A week or so ago, I read about the new company RipDigital in a Metafilter thread. RipDigital takes your audio CD collection and rips them to MP3s for you en masse. 100, 200, 500 CDs? RipDigital says they get is done in a couple days.

Michele and I would really like to have our music available in this form. Most of our CDs live in a cabinet up front and we rarely dig through it. Converting these one at time is quite unappealing.

I had a few questions about the way they tagged the MP3s and I wrote off an email to RipDigital. I recieved a reply from Dick Adams, the founder, offering to send me a sample disc so I could see for myself. Kick ass.

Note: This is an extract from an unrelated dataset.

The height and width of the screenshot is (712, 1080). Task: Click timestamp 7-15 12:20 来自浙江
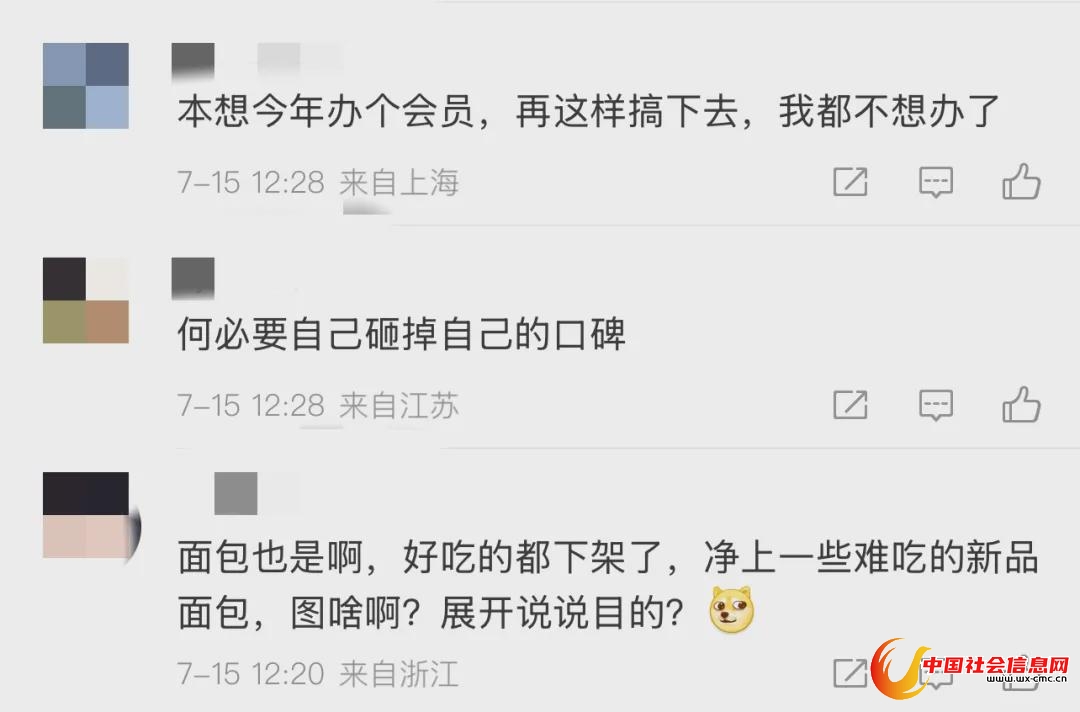pyautogui.click(x=318, y=673)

The CD arrived today with 5 clips encoded at various bitrates. The RipDigital site says they encode at 224Kb/s, but the sample disc had a wide range.

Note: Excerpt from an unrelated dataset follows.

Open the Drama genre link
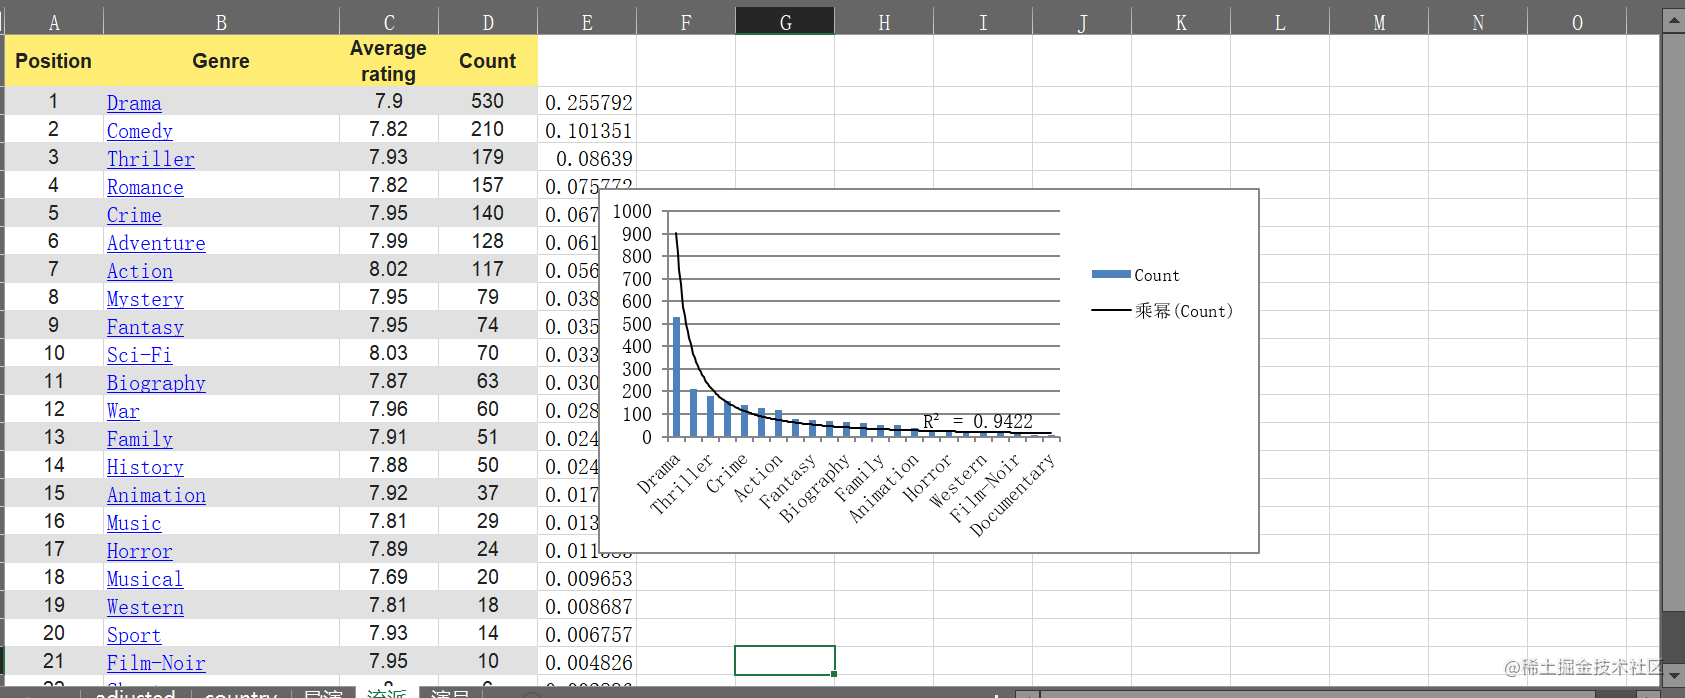1685x698 pixels. coord(134,103)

I don't have a 'golden ear' so the 224Kb/s MP3 sounds great to me. AAC is a good format that Apple uses in iTunes, FLAC is a lossless codec, MP3 is the de facto standard for digital music, and WMA is Windows Media Audio. I'm guessing that RipDigital could encode to any of the standards, but I'd ask them rather than make an assumption.

I opened up the MP3s in an ID3 tag editor and took a look. The filename is the way I like it: Band - Album - Track # - Song. Too me, this is one of the most important things. A sucky filename would kill the deal.

The basic ID3 tags are loaded. It appears to be ID3 v2, for those that worry about such things. There were no extraneous entries or any info in the extended fields.

Each MP3 did have a small image of the album cover included. When playing in Windows Media Player or JetAudio, the image appears. Pretty neat actually.

Overall, it all looks great.

There is one issue though that remains of concern. RipDigital says that in each file, they "include a unique identifying mark with each file to encourage responsible use of digital music". It's not an ID3 tag, so it's probably an audio water mark that their encoder includes. I work with audio watermarks at the office and they aren't hard to add. They don't affect the audio in any perceptible way.

I don't plan to upload my library to the net or P2P systems, but it is a bit strange to have an ID stuck in my MP3s. I'm not sure of the exact type of watermarking they do, but it's possible it could move to the WAVs if I make the MP3s into a CD for a mix.

But since I don't plan on sharing my MP3s on the P2P networks, it's not a such a huge deal. I do wish that RipDigital was explicitly clear on what exactly is going on and in what cases they would release the information.

So I'm going to go count our CDs and place an order with RipDigital. I'll report back when it's all done and how it turned out.